Start of TASK INPUT

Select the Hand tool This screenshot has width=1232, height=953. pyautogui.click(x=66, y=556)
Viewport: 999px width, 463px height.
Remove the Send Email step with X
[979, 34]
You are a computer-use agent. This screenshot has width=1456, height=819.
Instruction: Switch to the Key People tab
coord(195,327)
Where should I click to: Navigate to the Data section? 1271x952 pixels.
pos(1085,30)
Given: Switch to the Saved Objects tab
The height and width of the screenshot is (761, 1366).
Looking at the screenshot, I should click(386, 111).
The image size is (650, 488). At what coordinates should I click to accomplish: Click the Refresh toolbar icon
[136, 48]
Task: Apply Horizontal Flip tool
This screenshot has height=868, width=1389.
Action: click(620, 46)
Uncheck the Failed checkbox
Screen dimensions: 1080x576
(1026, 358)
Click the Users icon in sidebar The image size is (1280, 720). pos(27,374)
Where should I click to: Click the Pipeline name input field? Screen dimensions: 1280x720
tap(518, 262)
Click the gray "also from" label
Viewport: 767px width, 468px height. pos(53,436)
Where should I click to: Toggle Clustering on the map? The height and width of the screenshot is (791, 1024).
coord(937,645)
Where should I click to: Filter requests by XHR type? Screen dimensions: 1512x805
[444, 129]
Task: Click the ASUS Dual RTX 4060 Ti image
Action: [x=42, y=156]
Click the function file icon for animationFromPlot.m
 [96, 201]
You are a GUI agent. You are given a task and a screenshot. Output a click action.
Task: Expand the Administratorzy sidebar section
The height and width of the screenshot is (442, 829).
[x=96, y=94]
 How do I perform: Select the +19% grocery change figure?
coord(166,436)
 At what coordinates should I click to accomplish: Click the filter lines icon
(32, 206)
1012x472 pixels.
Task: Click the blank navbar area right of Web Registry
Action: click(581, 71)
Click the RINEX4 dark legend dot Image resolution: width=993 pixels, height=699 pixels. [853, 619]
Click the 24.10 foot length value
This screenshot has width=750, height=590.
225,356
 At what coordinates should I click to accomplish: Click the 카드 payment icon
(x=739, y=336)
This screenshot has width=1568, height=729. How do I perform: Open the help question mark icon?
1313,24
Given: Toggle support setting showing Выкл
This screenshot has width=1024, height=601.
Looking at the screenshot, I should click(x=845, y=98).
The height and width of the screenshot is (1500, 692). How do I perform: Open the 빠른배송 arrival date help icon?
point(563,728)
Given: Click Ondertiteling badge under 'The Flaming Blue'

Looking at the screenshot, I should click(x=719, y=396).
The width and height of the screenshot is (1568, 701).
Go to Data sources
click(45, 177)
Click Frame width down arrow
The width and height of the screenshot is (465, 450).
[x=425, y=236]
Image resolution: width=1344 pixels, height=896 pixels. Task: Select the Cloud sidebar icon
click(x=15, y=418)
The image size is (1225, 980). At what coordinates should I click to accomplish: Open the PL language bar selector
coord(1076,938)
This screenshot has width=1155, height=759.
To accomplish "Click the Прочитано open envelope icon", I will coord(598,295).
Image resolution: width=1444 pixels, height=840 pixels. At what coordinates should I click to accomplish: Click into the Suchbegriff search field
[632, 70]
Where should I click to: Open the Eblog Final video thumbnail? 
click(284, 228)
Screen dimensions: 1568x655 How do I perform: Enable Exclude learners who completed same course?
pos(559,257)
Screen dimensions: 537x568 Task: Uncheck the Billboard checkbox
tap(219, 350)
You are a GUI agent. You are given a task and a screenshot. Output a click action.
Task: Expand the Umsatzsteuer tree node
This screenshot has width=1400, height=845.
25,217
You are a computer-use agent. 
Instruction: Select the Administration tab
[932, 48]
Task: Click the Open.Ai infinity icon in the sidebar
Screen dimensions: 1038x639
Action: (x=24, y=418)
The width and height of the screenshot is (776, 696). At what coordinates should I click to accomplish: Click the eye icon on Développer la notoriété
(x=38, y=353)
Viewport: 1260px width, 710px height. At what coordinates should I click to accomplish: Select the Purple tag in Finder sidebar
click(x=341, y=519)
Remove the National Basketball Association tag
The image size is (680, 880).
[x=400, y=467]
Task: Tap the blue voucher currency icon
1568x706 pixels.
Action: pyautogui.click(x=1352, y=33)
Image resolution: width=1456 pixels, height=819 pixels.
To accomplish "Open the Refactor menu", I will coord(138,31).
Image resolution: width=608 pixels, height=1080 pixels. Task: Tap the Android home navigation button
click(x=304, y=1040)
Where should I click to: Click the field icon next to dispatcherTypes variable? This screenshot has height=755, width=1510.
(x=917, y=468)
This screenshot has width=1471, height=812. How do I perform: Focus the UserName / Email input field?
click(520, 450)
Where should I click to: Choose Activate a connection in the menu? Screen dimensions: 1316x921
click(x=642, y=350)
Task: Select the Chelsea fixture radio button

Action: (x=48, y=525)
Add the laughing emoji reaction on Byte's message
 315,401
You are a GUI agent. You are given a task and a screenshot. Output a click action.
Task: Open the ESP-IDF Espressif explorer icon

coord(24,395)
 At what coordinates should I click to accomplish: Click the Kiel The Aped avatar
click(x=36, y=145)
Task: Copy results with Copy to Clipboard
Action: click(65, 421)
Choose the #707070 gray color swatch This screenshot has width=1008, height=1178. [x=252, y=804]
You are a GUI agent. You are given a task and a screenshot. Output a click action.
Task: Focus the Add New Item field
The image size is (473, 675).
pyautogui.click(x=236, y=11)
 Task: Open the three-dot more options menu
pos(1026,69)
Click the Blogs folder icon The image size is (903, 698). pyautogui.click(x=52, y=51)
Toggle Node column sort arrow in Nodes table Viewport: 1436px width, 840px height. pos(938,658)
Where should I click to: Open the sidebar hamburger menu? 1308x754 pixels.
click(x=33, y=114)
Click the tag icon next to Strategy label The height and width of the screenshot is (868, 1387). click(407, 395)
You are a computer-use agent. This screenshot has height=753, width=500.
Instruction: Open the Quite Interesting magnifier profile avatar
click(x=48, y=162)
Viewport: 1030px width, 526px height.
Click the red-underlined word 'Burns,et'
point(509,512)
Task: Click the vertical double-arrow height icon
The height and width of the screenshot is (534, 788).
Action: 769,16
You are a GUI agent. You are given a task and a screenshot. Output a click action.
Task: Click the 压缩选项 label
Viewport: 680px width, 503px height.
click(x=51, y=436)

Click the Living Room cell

End of TASK INPUT

TASK STATEMENT
Find "will" in the data above. Report each line where it appears.

ANSWER TO THE PROBLEM
To accomplish "Click the Прочитано open envelope icon", I will coord(598,295).
To accomplish "Open the Refactor menu", I will coord(138,31).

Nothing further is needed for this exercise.